Akhirnya, dia berhasil membangun gubuk di lahan kosong di salah satu sudut Kelurahan Siendeng, Kecamatan Hulonthalangi, Kota Gorontalo. Di sinilah perjalanan dalam dunia kerajinan dari sampah bekas benar-benar dimulai. Arbi mulai mengikuti pembuatan kerajinan di gubuk tersebut dengan penuh semangat.
Namun pada suatu hari, Arbi dipanggil oleh Mas Iwan untuk membntaunya mengemas kardus-kardus bekas miliknya. Arbi setuju karena akan digaji atas bantuan tersebut. Pekerjaan dengan Mas Iwan selesai pada waktu magrib. Arbi lantas kembali ke gubuk tepat pada waktu setelah magrib, ia terkejut melihat gubuknya sudah terbakar.

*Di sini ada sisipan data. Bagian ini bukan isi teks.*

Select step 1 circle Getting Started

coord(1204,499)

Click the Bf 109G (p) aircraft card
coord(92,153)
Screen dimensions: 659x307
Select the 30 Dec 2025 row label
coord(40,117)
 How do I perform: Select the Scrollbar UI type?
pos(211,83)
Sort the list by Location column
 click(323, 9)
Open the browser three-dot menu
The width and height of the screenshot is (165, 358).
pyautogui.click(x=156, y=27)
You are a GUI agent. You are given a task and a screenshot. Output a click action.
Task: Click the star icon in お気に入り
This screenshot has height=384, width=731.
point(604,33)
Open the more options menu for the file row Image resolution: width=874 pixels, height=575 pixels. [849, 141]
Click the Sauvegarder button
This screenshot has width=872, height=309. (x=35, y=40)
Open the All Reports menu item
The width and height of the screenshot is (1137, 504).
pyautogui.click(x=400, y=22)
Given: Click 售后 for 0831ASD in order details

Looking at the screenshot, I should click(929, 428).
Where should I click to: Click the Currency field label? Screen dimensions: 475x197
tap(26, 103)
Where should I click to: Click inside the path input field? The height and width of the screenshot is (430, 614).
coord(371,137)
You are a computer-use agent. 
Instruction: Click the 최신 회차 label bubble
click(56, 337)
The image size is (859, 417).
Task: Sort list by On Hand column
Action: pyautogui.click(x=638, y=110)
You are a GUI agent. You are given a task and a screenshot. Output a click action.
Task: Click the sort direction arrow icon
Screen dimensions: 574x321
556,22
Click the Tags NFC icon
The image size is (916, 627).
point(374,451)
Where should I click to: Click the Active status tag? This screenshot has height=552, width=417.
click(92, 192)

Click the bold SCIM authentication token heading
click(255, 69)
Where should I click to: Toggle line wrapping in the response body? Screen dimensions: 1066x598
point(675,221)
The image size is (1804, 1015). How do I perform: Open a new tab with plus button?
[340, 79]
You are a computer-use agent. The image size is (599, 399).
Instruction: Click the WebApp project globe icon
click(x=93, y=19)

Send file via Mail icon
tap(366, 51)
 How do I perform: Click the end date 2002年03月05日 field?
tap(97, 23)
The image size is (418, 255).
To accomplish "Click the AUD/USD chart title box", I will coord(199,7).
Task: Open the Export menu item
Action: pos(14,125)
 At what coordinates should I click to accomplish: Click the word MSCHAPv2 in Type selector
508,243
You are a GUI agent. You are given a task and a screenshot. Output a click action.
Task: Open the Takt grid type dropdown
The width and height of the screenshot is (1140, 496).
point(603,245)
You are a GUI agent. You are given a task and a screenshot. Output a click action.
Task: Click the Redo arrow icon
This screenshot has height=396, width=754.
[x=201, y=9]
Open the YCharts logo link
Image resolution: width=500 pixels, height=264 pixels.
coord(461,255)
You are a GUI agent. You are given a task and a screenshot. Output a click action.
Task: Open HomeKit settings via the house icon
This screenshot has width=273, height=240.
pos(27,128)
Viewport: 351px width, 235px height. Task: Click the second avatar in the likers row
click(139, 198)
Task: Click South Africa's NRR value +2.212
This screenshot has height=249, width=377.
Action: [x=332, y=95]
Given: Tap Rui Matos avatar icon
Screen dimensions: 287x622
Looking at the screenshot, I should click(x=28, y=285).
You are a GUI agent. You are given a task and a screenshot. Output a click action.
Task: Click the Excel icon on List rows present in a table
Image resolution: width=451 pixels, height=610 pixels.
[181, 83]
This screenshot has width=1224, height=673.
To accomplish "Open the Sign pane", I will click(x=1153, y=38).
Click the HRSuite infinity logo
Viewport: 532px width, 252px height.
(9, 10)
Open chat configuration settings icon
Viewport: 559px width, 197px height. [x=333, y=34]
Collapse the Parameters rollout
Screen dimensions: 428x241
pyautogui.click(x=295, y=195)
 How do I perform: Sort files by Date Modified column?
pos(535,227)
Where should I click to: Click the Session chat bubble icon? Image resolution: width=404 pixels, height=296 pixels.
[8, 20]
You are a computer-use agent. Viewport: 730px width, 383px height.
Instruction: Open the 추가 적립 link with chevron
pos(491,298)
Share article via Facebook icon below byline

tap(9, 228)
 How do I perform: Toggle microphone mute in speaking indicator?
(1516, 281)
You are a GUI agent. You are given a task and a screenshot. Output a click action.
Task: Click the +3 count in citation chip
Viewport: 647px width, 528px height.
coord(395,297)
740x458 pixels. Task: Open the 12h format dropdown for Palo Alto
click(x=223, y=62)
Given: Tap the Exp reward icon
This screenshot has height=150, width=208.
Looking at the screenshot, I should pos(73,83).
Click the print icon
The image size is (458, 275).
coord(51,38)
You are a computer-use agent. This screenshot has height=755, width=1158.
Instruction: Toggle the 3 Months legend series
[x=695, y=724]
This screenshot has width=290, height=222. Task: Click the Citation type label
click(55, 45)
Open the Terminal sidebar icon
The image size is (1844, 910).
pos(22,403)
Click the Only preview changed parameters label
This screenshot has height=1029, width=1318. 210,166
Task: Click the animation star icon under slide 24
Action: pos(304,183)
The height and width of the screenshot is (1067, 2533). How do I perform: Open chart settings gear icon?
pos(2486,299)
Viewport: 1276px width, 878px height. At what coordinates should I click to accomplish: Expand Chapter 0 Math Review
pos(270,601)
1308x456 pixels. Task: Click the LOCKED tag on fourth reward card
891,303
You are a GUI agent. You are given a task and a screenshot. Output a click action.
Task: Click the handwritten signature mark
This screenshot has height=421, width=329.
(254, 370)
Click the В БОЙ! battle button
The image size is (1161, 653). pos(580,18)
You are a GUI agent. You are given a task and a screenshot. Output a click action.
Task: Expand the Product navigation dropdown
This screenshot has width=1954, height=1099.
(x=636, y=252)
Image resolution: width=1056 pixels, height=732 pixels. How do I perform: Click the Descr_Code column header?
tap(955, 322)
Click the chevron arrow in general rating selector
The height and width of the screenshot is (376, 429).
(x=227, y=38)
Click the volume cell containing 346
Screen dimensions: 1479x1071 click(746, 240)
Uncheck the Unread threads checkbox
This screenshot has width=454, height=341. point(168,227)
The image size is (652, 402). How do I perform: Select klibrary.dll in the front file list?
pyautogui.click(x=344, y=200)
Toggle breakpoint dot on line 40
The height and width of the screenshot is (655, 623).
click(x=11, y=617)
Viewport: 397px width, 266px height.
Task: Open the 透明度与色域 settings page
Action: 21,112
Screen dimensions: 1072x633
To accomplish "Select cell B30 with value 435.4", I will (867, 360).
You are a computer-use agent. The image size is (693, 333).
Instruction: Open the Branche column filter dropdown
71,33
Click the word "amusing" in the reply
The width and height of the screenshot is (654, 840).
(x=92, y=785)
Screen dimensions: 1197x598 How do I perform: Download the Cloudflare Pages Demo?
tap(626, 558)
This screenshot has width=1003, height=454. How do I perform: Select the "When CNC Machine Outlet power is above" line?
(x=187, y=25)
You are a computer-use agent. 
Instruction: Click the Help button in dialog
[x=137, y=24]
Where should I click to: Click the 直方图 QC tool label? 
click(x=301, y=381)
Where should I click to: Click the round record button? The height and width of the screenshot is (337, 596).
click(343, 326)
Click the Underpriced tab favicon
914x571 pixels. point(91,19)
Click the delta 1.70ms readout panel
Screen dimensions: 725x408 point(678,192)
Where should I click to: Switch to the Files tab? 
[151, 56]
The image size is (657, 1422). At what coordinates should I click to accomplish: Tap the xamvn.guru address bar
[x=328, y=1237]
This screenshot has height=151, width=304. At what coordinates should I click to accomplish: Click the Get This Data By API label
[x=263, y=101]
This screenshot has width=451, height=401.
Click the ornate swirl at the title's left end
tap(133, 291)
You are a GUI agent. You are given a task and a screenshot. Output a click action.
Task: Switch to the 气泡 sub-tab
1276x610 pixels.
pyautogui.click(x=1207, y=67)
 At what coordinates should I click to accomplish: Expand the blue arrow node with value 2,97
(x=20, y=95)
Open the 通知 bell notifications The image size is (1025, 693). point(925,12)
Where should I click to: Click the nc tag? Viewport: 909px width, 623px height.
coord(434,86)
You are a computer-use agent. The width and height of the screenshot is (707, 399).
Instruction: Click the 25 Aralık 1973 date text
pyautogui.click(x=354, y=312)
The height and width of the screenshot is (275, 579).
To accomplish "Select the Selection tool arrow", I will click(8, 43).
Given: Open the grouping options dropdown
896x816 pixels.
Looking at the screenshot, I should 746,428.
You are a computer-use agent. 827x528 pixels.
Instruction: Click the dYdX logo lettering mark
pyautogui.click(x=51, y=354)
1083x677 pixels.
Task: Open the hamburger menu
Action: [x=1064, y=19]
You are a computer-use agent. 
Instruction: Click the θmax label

Meskipun terkejut dan kecewa, Arbi melihat ada sesuatu yang menarik dari kebakaran itu. Di tengah-tengah reruntuhan gubuk yang sebagian telah menjadi abu, Arbi melihat baju bekas penyemangatnya, baju itu tidak terkena api sedikit pun. Melihat baju itu tidak terbakar, Arbi merasa seolah melihat bahwa harapan masih ada, bahkan api tak bisa menghanguskan segalanya. Dia pun mengambil baju itu dan mengikatnya di badannya.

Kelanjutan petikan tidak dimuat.